The family – a single mother and four children – lived in a barely furnished public-housing apartment where the shouts of young men playing ball in the hallway bounced off the walls and into the living room. The boy sat on the sofa, loose-leaf book open on his lap, doing his homework. The TV blared for the student’s toddler siblings. To earn extra money, the mother ran an off-the-books business selling candy, soda, and cigarettes; about every 20 minutes, the doorbell rang and a neighbor marched past the children to buy something in the kitchen. It was a home with love, but without books, a desk, or a quiet corner.

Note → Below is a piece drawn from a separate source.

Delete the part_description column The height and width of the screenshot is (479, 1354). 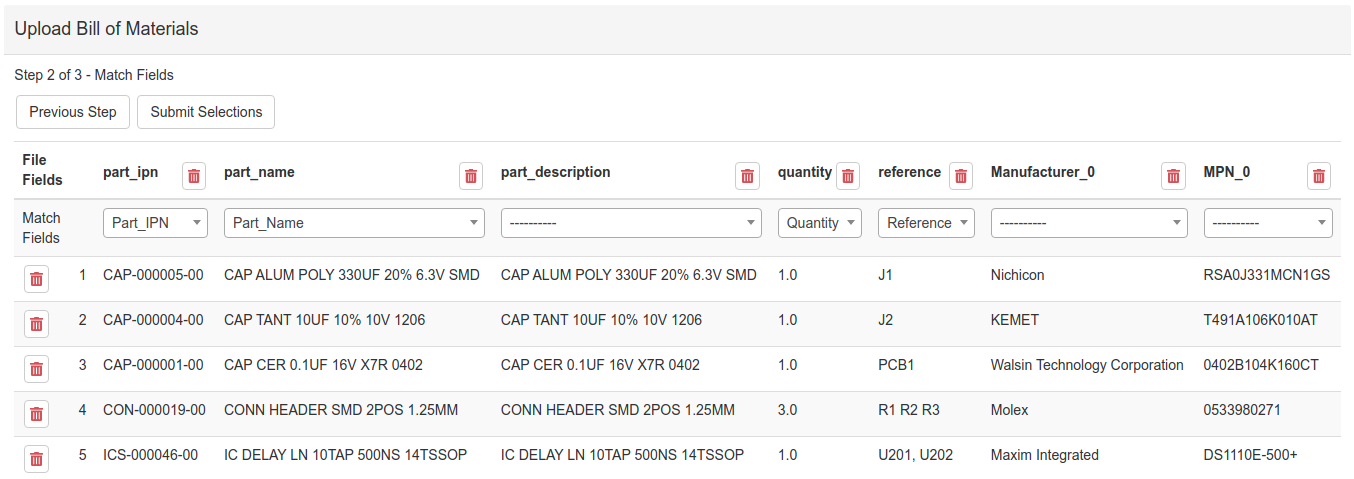coord(747,176)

That’s the reality faced by many poor students, and by their schools. In this issue, Kathryn Federici Greenwood writes of alumni who have sought to address the limitations of urban public schools by creating schools outside the system. They focus on the basics, enforce discipline, and often provide services that have little to do with traditional schooling: parent counseling, banking assistance, and health care.
At the same time, many alumni make their mark within the public school system, dealing with students with tremendous discipline problems and gaping holes in their knowledge, and with parents who are unable, or unwilling, to help. Most Princetonians are familiar with Wendy Kopp ’89’s groundbreaking Teach For America Program. Few know of the 13-year-old Princeton in Chicago Schools (PICS) Program, in which the Princeton Club of Chicago has renewed Roosevelt High, a school of 1,600 students speaking 40 languages. The Princetonians raise money – about $45,000 each year, and fund internships at the school for Princeton undergraduates. They started and volunteer with the school’s robotics team, which competes nationally and once finished third in the United States. And they provide Saturday tutoring; take students to baseball games, workplaces, and theater productions; organize summer camping trips, volunteer in classrooms; and hire Roosevelt students to work in their offices, stoking the students’ ambitions and changing their lives.
The program gets results. Roosevelt’s 2000 valedictorian, Sandra Bruno, is a Princeton senior, the first person in her family to attend college. Though about 18 percent of Roosevelt students miss school each day, those in PICS attend voluntarily on Saturdays, says Carolyn Kessler ’90, PICS’s executive director.
There are other examples. Project ’55 fellow Carol Lee ’03 and her colleagues at RISE, a California nonprofit, give teachers in poor schools professional support and financial resources, aiming to reduce high teacher-turnover rates. Many Princeton alumni work as classroom teachers, some in the nation’s toughest schools. They could have entered other professions, with higher salaries and easier days.
In this issue, we honor them, as well.